Historical comparations of censuses results

The problem is that there was a change, from an objective approach to a subjective declaration, with the phrasing varying from religious membership to religious affiliation.
A specific change occurred in Slovakia: in the 2001 and 2011 censuses, a double-barrelled question was entered, which defines confession as: 1) a "citizen’s participation in the religious life of a church" or 2) very vaguely indicated "relationship to a church". In addition, it listed only registered religious groups, which may influence and to some extent create the conviction that only registered groups are legitimate. Members of other religious groups, unregistered, may indicate their belonging in the column "other". Since 2001, people can only choose from a list of recognised churches, or choose "other", or "without confession" (2001, 2011).

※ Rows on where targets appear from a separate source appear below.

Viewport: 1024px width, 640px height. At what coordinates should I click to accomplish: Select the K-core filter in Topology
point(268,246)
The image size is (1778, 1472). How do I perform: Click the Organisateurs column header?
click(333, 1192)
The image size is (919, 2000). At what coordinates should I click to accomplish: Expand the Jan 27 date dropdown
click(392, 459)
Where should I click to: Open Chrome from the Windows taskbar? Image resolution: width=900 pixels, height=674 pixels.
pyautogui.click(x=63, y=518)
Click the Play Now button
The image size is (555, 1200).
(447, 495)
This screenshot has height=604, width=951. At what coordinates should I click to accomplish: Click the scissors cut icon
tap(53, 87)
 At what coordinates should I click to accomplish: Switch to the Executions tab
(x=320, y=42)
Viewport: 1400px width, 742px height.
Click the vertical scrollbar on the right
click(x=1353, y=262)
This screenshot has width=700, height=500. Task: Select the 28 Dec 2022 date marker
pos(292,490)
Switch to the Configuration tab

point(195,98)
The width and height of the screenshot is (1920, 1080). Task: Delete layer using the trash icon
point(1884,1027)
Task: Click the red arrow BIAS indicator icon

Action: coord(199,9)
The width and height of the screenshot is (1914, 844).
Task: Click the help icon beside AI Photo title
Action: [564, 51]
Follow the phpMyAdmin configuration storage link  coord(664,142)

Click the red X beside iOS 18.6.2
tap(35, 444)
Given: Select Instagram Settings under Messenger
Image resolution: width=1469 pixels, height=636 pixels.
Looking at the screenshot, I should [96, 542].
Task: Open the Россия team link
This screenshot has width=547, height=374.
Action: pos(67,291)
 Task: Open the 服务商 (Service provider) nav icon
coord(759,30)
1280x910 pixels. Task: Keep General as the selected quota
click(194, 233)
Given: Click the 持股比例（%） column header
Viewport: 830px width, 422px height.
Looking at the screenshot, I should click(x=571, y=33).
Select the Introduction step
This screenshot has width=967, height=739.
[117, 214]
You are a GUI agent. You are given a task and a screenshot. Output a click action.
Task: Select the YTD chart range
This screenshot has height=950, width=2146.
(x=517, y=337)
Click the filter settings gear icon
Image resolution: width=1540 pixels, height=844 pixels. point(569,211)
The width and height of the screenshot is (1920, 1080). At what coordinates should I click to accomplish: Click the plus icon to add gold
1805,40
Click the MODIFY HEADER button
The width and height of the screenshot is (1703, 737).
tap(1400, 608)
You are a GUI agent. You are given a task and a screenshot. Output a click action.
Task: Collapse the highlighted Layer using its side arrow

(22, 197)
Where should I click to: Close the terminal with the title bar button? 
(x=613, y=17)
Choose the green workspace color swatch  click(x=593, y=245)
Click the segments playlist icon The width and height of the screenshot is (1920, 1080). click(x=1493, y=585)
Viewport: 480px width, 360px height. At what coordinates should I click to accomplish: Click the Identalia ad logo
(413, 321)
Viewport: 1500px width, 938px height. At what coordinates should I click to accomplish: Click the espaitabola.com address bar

Until 1950 Objective church membership (parish evidence)
1991 Subjective open question: What is your religious confession? Or without confession
2001 Subjective religious confession, Religious confession/church + list of 15 recognised churches, other, without confession
2011 Subjective religious confession, Subjective religious confession + list of 18 recognised churches, other, without confession

Slovakia and the surveys concerning religion

The different European surveys (ISSP, EVS, ESS, Aufbruch) use questions of various types, which brings them to measure different dimensions of religiosity: the type of relation to the church (formal membership or emotional link), the personal denominational identity, the personal affirmation of faith.
In Slovakia, in the frame of a national methodical investigation, questionnaires used in surveys were checked using an in-depth quality interview – a validation survey, in 2008 and 2014. The validation survey aimed at understanding how people comprehend individual questions, and how they answer in more details in standard interviews. It revealed that questions concerning the religious confession were understood by the people questioned to mean the tradition of the respondent’s community, or the confession of their broadly understood family. Hence, respondents did not evoke their personal relationship to a church or religion, but were rather speaking of a relationship of conformity to the group in which they usually live. This type of answer was also found for people who expressed their disbelief in God.